Instructions to follow =>
Go through the entries below and work out how many lines include "High"; give only that number.

START Data provided

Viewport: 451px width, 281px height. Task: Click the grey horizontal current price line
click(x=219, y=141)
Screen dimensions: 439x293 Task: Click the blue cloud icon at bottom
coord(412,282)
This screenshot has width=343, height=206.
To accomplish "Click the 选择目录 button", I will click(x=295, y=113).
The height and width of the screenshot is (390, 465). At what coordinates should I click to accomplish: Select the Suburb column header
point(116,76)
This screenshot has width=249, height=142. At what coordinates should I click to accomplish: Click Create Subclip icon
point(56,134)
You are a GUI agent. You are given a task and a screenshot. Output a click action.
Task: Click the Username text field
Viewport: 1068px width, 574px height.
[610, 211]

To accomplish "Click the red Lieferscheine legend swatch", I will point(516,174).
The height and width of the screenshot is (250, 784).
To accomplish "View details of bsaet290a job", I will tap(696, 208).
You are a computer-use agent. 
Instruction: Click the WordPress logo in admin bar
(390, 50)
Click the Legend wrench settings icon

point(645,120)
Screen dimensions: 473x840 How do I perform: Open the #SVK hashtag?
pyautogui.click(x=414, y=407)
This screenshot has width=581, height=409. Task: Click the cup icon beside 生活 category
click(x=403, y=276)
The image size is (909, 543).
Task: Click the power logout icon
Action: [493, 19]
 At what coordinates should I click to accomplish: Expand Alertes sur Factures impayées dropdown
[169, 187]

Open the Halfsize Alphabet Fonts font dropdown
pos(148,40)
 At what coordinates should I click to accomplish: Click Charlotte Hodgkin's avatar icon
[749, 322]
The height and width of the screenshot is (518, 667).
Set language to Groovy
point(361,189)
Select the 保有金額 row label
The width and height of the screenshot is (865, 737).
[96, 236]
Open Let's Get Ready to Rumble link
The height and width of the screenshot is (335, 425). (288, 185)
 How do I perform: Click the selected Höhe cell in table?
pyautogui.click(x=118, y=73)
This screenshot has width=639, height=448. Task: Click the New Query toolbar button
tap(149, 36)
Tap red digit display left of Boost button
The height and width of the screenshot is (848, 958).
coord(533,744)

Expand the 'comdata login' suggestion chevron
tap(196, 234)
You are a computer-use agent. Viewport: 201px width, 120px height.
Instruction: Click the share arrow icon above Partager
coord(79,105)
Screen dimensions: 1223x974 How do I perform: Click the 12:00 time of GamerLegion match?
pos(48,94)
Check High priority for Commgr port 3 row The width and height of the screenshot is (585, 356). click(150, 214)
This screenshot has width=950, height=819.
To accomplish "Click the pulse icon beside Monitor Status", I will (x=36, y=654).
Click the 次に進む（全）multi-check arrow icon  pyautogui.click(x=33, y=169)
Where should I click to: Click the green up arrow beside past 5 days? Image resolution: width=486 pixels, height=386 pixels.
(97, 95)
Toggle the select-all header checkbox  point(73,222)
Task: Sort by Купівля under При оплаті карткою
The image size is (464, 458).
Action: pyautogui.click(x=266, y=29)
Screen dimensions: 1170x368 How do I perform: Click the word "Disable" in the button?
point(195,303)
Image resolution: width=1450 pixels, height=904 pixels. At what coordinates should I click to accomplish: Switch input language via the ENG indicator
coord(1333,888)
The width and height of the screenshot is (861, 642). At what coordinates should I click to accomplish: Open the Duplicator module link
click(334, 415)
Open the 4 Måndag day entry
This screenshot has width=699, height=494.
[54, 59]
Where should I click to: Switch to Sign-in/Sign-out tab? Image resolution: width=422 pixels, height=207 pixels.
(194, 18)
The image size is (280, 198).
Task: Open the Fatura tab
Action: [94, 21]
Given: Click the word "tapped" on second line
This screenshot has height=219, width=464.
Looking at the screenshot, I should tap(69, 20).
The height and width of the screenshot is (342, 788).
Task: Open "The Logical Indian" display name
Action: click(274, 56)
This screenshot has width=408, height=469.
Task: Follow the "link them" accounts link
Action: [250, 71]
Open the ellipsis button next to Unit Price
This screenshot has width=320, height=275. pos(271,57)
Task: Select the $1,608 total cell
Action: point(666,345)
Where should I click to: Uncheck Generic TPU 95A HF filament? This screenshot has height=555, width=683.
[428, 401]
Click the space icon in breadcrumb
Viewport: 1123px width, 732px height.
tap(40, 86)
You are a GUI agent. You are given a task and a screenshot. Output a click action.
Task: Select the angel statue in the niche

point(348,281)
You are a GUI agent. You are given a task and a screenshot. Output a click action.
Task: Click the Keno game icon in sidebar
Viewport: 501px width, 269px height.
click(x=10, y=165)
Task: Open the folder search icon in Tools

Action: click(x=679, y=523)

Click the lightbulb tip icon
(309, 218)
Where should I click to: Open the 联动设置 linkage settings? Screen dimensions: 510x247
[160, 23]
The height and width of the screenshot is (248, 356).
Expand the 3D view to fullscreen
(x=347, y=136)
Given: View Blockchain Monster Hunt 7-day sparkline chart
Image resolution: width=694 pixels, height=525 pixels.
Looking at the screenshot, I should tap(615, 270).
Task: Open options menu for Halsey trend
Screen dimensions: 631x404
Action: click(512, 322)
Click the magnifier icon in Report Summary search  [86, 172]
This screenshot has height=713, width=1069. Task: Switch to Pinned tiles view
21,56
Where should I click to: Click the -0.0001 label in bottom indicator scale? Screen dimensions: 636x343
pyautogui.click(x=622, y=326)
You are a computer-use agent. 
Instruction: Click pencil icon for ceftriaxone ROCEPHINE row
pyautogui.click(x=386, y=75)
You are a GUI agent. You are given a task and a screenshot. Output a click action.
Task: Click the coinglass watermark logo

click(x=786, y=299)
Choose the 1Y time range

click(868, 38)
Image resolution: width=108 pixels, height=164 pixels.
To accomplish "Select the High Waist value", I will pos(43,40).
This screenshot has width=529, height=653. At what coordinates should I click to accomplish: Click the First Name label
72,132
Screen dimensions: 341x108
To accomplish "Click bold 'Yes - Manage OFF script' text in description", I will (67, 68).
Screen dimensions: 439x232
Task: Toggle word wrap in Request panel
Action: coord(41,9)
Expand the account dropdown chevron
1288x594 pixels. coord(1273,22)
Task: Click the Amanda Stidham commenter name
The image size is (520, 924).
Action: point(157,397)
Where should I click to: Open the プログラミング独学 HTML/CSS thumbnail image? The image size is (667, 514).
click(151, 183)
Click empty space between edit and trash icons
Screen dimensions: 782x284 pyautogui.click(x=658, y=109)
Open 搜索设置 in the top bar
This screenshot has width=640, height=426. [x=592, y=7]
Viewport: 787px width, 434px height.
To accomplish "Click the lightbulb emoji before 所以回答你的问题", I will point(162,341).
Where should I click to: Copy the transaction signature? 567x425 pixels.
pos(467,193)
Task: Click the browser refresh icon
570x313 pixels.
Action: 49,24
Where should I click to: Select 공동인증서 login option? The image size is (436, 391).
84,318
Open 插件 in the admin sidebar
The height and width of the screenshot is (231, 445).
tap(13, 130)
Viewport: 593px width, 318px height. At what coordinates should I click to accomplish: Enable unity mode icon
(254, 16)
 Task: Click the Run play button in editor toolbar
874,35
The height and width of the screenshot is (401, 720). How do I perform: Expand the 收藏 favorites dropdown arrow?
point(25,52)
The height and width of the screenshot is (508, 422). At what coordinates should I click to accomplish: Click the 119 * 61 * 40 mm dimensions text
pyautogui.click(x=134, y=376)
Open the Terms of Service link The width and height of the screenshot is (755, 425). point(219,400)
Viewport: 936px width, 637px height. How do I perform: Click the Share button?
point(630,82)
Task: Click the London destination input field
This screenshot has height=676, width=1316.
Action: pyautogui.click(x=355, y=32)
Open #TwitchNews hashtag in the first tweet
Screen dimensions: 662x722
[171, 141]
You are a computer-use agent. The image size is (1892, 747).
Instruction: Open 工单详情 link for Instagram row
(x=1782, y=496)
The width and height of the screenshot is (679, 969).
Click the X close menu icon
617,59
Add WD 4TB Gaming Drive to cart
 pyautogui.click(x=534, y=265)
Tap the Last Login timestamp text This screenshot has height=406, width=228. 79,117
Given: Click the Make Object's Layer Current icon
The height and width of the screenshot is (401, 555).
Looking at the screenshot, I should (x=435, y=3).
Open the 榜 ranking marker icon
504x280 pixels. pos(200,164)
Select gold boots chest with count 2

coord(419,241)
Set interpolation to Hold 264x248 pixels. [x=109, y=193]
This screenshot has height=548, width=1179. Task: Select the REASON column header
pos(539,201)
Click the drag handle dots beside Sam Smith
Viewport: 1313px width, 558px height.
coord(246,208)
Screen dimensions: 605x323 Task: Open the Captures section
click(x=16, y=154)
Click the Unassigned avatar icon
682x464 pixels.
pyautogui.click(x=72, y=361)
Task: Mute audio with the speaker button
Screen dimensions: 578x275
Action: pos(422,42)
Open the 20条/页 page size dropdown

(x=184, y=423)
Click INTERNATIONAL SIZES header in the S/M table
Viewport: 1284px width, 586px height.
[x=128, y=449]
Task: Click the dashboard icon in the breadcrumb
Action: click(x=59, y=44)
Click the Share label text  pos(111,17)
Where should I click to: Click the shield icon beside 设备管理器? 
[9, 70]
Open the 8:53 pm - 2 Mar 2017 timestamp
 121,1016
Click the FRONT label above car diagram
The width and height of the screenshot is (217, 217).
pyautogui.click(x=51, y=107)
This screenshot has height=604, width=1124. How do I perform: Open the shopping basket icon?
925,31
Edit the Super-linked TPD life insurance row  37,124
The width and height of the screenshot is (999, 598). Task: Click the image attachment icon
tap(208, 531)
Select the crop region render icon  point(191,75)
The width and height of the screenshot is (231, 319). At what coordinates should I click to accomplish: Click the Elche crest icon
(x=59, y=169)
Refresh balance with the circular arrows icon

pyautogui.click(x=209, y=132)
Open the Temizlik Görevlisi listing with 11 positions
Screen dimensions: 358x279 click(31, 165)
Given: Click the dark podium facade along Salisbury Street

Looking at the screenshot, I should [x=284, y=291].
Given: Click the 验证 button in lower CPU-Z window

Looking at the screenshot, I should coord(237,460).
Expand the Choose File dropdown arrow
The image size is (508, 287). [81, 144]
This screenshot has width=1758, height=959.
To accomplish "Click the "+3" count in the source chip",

END Data provided

Answer section =>
2